__WHAT IS EXPECTED__.
According to the page excerpt on racism, what does racial color-blindness refer to at its core?

__PAGE EXCERPT__.
»»

Did many whites also get fucked? Yes. Are many whites today in their 20s to 40s children of economic struggle with a mediocre education, uneducated parents, and no inherited money or other resources? Yes. Are people who claim that all whites are "privileged" and should feel so wrong? Yes.
But it is critical not to ignore that the effects of slavery and racism are still a/the major cause of why black communities on average have less education, less wealth, less skills, and more crime. This is true even though there is variability in those communities and some people do more with what they have than others, just as is true of every group. Also, because physical and social communities are still centered around racial lines, even a black kid born with middle class parents is still likely to live in a neighborhood with more crime, worse schools, more friends getting in trouble, and fewer friends with any chance to go to college.
This is a mechanism by which a disadvantageous environment can be basically "inherited" independent of one's personal family wealth and education level.
Again, there are are % of whites born into much worse situations than many blacks. Policies and ideologies that ignore this are destructive, unjust, and racist. However, rational beliefs about why group level differences exist must be cognizant of the many direct and indirect factors that have and do create more obstacles for blacks on average.

How all this related to the OP is that, we must recognize that racism exists (something that the OP has yet to show anyone denies), and that the effects of racism continue to this day and will continue for generations, impacting group-level differences and creating more obstacles for the average black person than the average white person. However, it is fallacy to go from this to concluding than any bad outcome for a black person or any and every disparity between a sample of whites and blacks on any given variable is evidence of racism, especially racism by any of the more immediate actors in the situation rather than residual effects of historical racism. Making this inference to specific situations requires more direct evidence and all rational consideration of evidence requires consideration of alternative explanations for that evidence and asking "given everything else we know, would we expect to observe the same data even if no direct racism was responsible for the outcome?" This modest request for rational evidence-based thinking is what the OP objects to and is the real perspective that the "Anything but Racism" argument is a dishonest misrepresentation of.
 
the anything but racism meme grows out of the colorblindness as a cure for racism belief. If we can just not see color, then there can be not racism.

Here is what the American Psychiatric Association has said about that belief

Over the past 2 decades scholars and popular authors have written about racial color-blindness as a way to characterize racial beliefs in the post–civil rights era. At its core, racial color-blindness refers to the belief that racism is a thing of the past and that race no longer plays a role in understanding people’s lived experience. Conceptually, racial color-blindness has its roots in the law field and traditionally has been applied mainly to the Constitution. More recently, scholars have redefined the term to better capture the new social relations within the current racial climate. As early as 1997, the field of psychology questioned the underlying assumption that ignoring race and color was a desirous and appropriate approach to interracial interactions. In a pamphlet on color-blind racial attitudes, the American Psychological Association (APA) concluded that “research conducted for more than two decades strongly supports the view that we cannot be nor should we become, color-blind” (p. 3). The APA further provided a critique of the color-blind perspective, arguing that a color-blind approach “ignores research showing that, even among well-intentioned people, skin color...figures prominently in everyday attitudes and behavior” (p. 2). The APA thus argued that to get beyond racism it is essential to take into account differences between the lived experiences of people

http://www.sagepub.com/healeyregc6e/study/chapter/encycarticles/ch11/NEVILL~1.PDF
 
This is then applied to "whites" including people who have no such family history, are poor and disadvantaged, and even those who are recent immigrants and have no family history in your country at all. It is used to justify preferential treatment for everybody in the "black" (or other identified) category, including those who are already quite privileged and those who are recent immigrants and have no past family history in your country at all.

««

__DATA SHOWN__.
»»

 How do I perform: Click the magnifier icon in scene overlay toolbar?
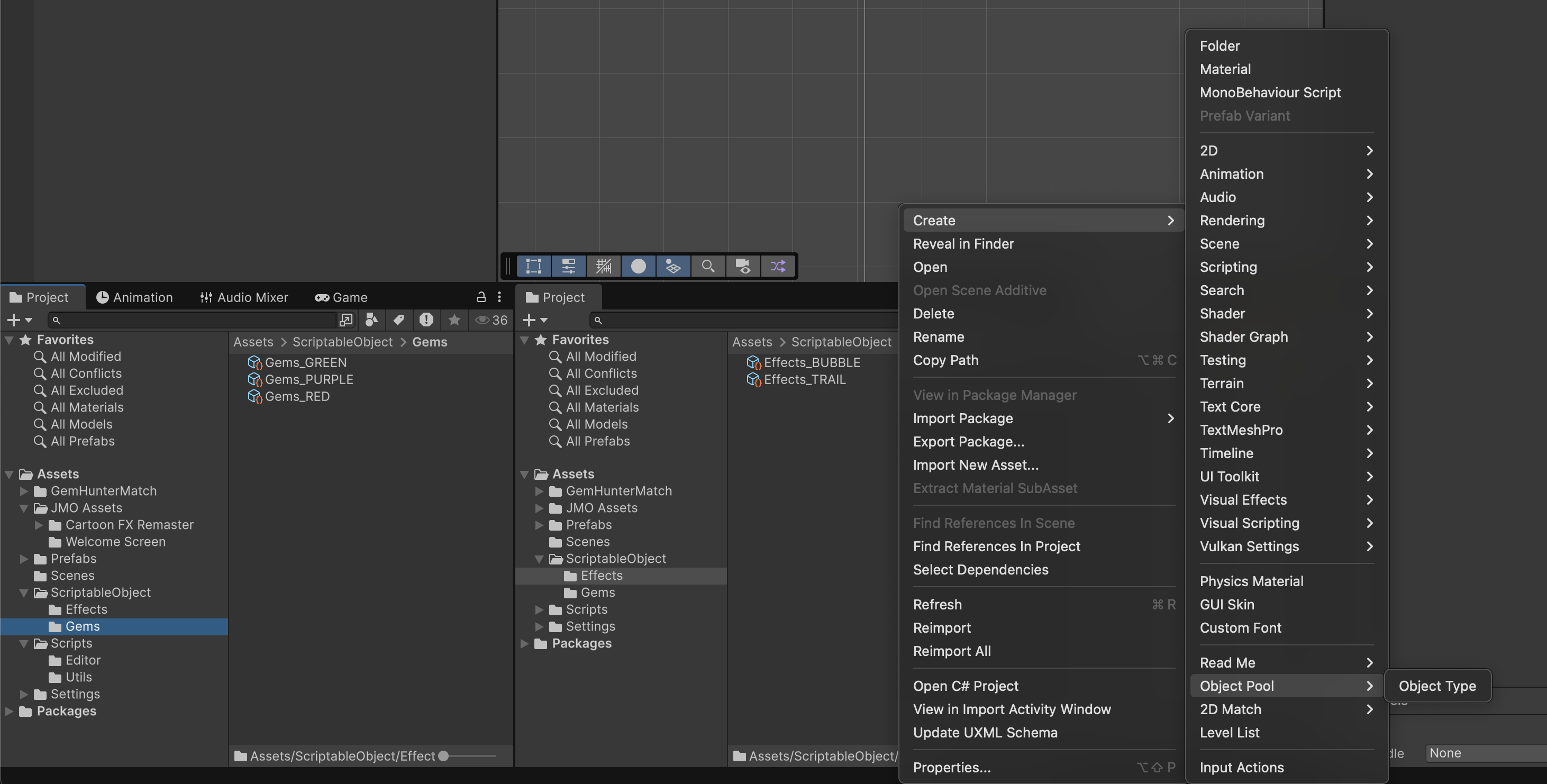point(708,266)
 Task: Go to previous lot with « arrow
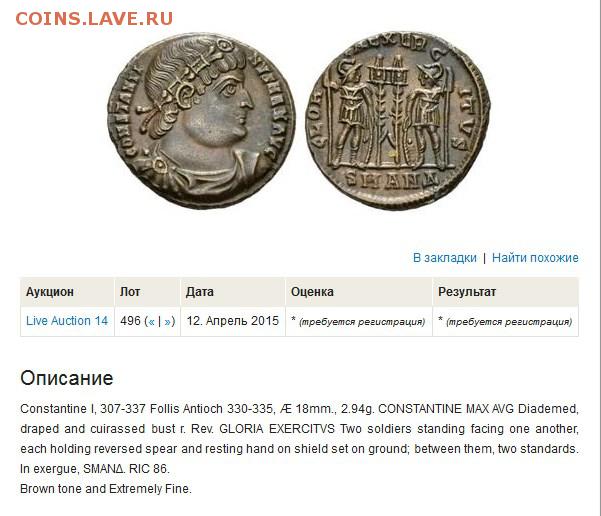[151, 321]
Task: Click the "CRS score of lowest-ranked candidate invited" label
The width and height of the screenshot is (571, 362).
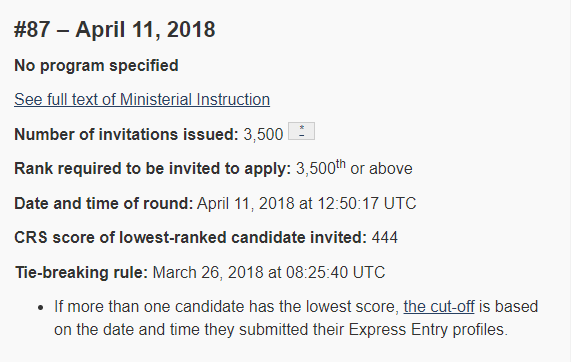Action: (x=190, y=237)
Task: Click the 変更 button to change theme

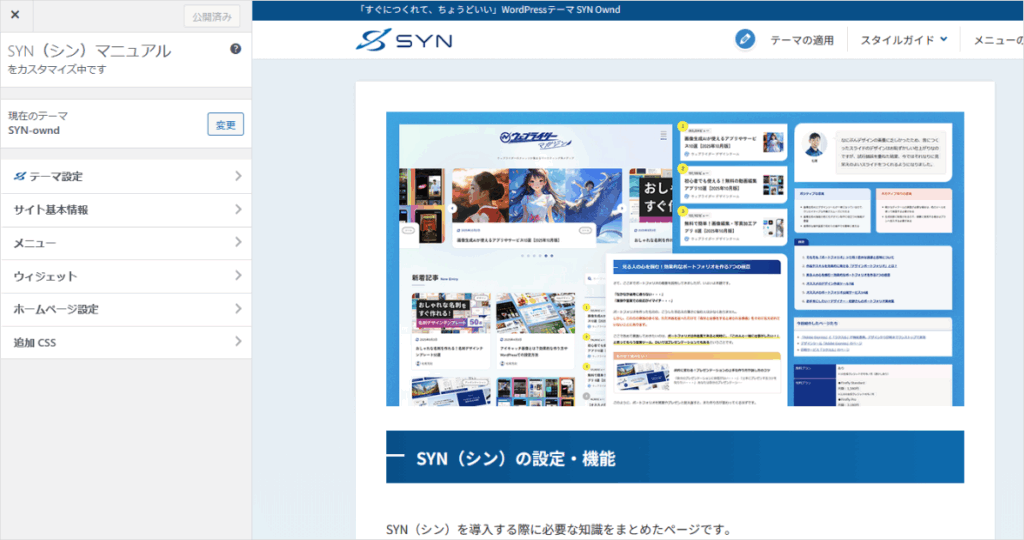Action: [x=225, y=124]
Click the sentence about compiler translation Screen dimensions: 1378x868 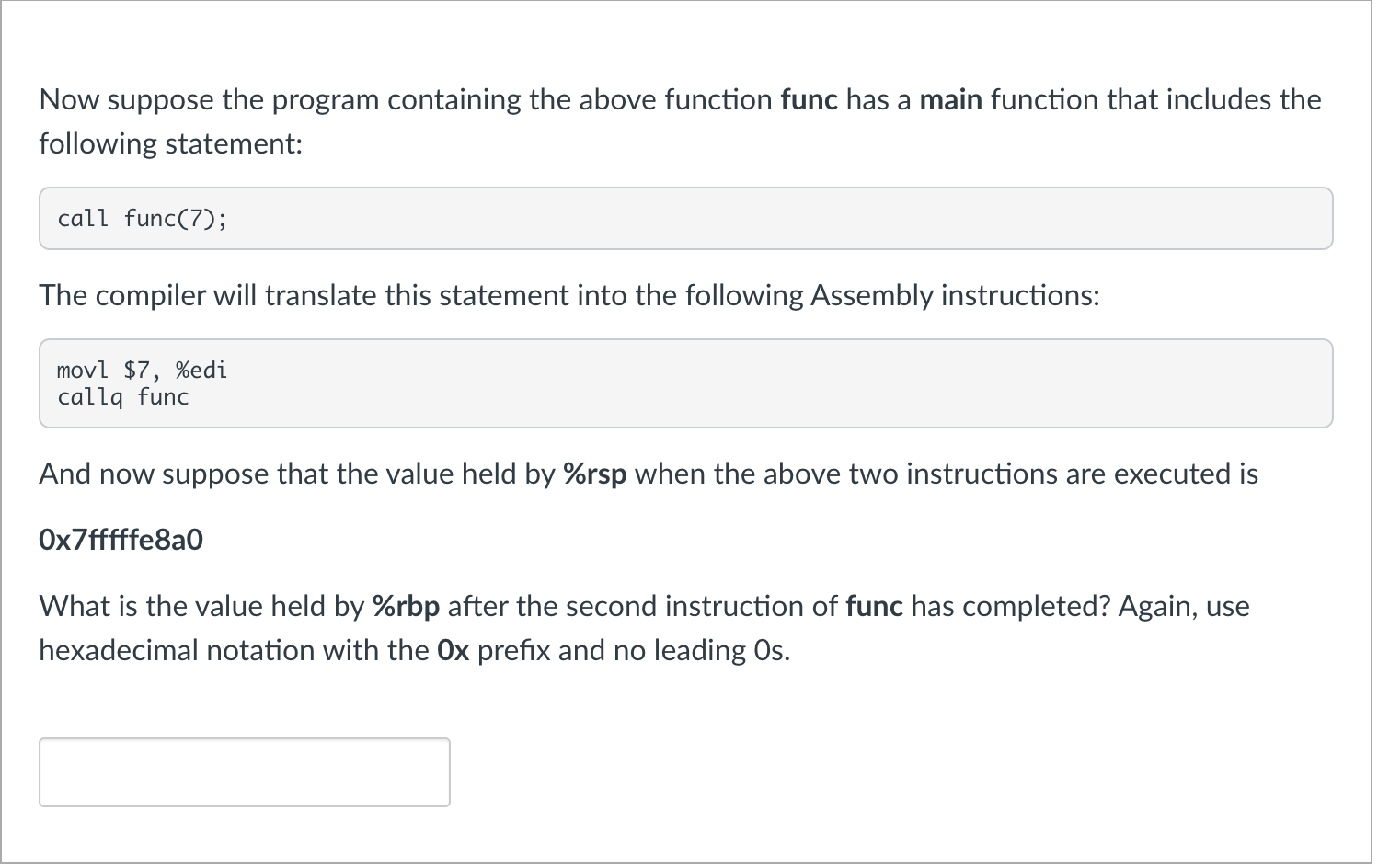[x=568, y=295]
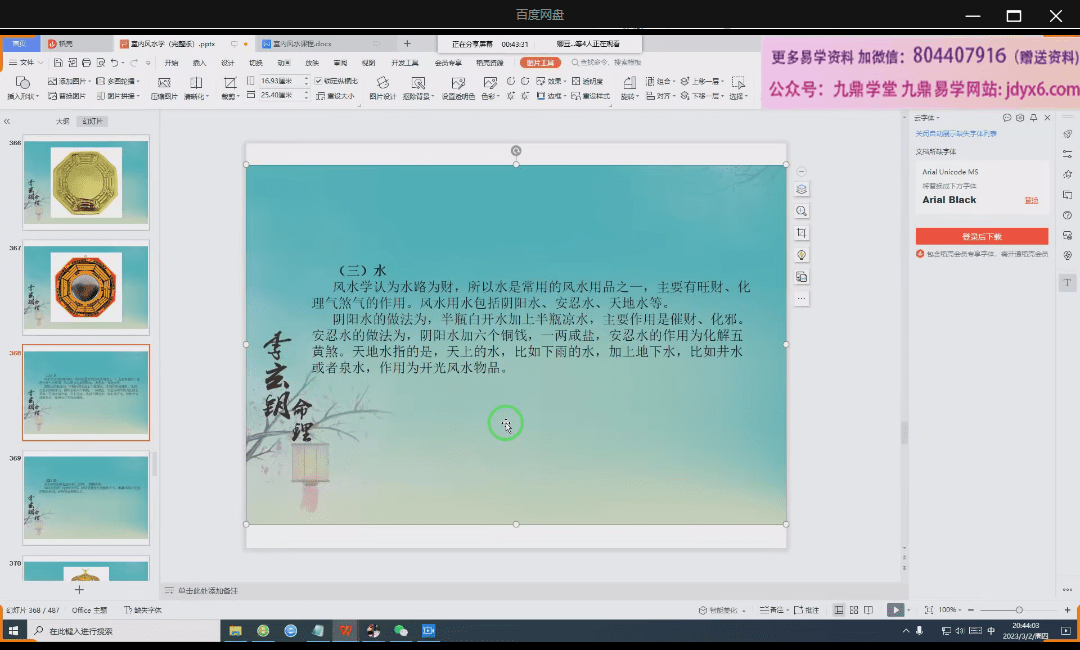Switch to slide sorter view in status bar
1080x650 pixels.
pyautogui.click(x=853, y=610)
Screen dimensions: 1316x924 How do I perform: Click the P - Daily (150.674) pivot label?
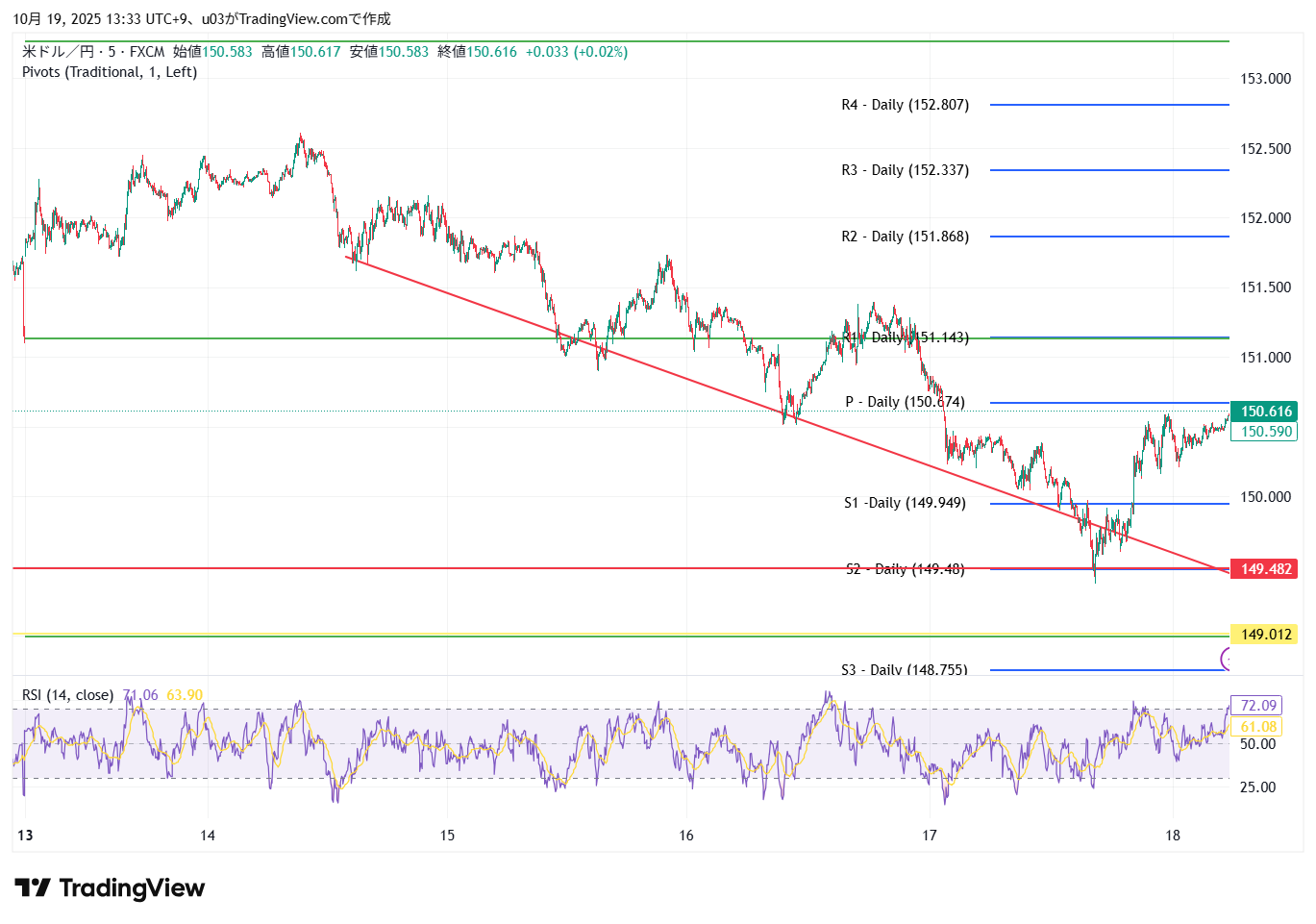(905, 402)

««

__WORKED SOLUTION__.
It refers to the belief that racism is a thing of the past and that race no longer plays a role in understanding people's lived experience.